» **Directions for this task**
Word for word, restate every entry that follows.

[Stored items]
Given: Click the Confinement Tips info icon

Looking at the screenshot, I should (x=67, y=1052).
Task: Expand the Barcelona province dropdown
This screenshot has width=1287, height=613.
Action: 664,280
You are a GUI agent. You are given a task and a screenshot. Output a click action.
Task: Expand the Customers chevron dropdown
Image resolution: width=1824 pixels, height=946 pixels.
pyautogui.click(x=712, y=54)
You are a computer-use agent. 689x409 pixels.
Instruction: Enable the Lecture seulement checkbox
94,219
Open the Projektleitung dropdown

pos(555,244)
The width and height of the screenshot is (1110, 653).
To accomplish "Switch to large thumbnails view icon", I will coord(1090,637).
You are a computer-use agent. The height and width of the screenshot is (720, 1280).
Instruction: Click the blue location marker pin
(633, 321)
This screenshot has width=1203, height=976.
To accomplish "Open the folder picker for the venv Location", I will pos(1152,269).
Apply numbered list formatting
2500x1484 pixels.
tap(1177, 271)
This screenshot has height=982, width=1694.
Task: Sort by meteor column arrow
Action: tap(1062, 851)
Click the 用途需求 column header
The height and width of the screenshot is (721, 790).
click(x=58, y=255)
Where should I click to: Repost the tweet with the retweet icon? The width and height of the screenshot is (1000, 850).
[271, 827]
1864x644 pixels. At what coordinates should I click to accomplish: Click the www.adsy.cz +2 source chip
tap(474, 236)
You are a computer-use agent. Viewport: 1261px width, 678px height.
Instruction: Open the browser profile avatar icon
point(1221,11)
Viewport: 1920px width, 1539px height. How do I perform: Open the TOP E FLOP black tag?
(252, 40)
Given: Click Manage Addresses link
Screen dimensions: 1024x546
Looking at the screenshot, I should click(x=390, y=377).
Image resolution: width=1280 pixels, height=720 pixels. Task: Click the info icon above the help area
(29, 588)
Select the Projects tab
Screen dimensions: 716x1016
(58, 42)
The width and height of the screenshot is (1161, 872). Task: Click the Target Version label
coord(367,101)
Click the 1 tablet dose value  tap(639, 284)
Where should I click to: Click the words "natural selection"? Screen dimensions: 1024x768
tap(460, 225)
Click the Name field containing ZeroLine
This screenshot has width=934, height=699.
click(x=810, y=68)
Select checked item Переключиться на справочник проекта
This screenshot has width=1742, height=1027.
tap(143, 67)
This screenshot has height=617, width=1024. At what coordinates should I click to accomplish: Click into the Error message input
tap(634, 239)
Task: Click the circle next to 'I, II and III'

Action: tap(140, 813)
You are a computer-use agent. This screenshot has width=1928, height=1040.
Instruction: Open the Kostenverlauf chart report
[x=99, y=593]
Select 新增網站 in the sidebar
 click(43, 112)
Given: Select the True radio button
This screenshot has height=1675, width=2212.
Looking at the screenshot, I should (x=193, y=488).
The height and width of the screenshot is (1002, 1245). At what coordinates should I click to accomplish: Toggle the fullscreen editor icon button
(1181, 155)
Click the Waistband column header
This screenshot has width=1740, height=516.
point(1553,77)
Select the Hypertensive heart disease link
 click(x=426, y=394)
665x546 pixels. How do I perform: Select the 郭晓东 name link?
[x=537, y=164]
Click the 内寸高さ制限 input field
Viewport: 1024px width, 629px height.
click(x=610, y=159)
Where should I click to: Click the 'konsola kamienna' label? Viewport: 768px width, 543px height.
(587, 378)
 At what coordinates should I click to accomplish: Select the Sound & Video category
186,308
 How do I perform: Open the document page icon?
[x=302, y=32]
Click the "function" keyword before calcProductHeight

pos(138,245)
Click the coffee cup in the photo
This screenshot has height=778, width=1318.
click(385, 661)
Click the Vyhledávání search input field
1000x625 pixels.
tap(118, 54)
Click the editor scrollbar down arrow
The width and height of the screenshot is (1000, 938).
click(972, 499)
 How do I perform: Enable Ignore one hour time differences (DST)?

» **Solution to the exercise**
Given: Click the Confinement Tips info icon

Looking at the screenshot, I should (x=67, y=1052).
Task: Expand the Barcelona province dropdown
This screenshot has width=1287, height=613.
Action: 664,280
You are a GUI agent. You are given a task and a screenshot. Output a click action.
Task: Expand the Customers chevron dropdown
Image resolution: width=1824 pixels, height=946 pixels.
pyautogui.click(x=712, y=54)
You are a computer-use agent. 689x409 pixels.
Instruction: Enable the Lecture seulement checkbox
94,219
Open the Projektleitung dropdown

pos(555,244)
The width and height of the screenshot is (1110, 653).
To accomplish "Switch to large thumbnails view icon", I will coord(1090,637).
You are a computer-use agent. The height and width of the screenshot is (720, 1280).
Instruction: Click the blue location marker pin
(633, 321)
This screenshot has width=1203, height=976.
To accomplish "Open the folder picker for the venv Location", I will pos(1152,269).
Apply numbered list formatting
2500x1484 pixels.
tap(1177, 271)
This screenshot has height=982, width=1694.
Task: Sort by meteor column arrow
Action: tap(1062, 851)
Click the 用途需求 column header
The height and width of the screenshot is (721, 790).
click(x=58, y=255)
Where should I click to: Repost the tweet with the retweet icon? The width and height of the screenshot is (1000, 850).
[271, 827]
1864x644 pixels. At what coordinates should I click to accomplish: Click the www.adsy.cz +2 source chip
tap(474, 236)
You are a computer-use agent. Viewport: 1261px width, 678px height.
Instruction: Open the browser profile avatar icon
point(1221,11)
Viewport: 1920px width, 1539px height. How do I perform: Open the TOP E FLOP black tag?
(252, 40)
Given: Click Manage Addresses link
Screen dimensions: 1024x546
Looking at the screenshot, I should click(x=390, y=377).
Image resolution: width=1280 pixels, height=720 pixels. Task: Click the info icon above the help area
(29, 588)
Select the Projects tab
Screen dimensions: 716x1016
(58, 42)
The width and height of the screenshot is (1161, 872). Task: Click the Target Version label
coord(367,101)
Click the 1 tablet dose value  tap(639, 284)
Where should I click to: Click the words "natural selection"? Screen dimensions: 1024x768
tap(460, 225)
Click the Name field containing ZeroLine
This screenshot has width=934, height=699.
click(x=810, y=68)
Select checked item Переключиться на справочник проекта
This screenshot has width=1742, height=1027.
tap(143, 67)
This screenshot has height=617, width=1024. At what coordinates should I click to accomplish: Click into the Error message input
tap(634, 239)
Task: Click the circle next to 'I, II and III'

Action: tap(140, 813)
You are a computer-use agent. This screenshot has width=1928, height=1040.
Instruction: Open the Kostenverlauf chart report
[x=99, y=593]
Select 新增網站 in the sidebar
 click(43, 112)
Given: Select the True radio button
This screenshot has height=1675, width=2212.
Looking at the screenshot, I should (x=193, y=488).
The height and width of the screenshot is (1002, 1245). At what coordinates should I click to accomplish: Toggle the fullscreen editor icon button
(1181, 155)
Click the Waistband column header
This screenshot has width=1740, height=516.
point(1553,77)
Select the Hypertensive heart disease link
 click(x=426, y=394)
665x546 pixels. How do I perform: Select the 郭晓东 name link?
[x=537, y=164]
Click the 内寸高さ制限 input field
Viewport: 1024px width, 629px height.
click(x=610, y=159)
Where should I click to: Click the 'konsola kamienna' label? Viewport: 768px width, 543px height.
(587, 378)
 At what coordinates should I click to accomplish: Select the Sound & Video category
186,308
 How do I perform: Open the document page icon?
[x=302, y=32]
Click the "function" keyword before calcProductHeight

pos(138,245)
Click the coffee cup in the photo
This screenshot has height=778, width=1318.
click(385, 661)
Click the Vyhledávání search input field
1000x625 pixels.
tap(118, 54)
Click the editor scrollbar down arrow
The width and height of the screenshot is (1000, 938).
click(972, 499)
 How do I perform: Enable Ignore one hour time differences (DST)?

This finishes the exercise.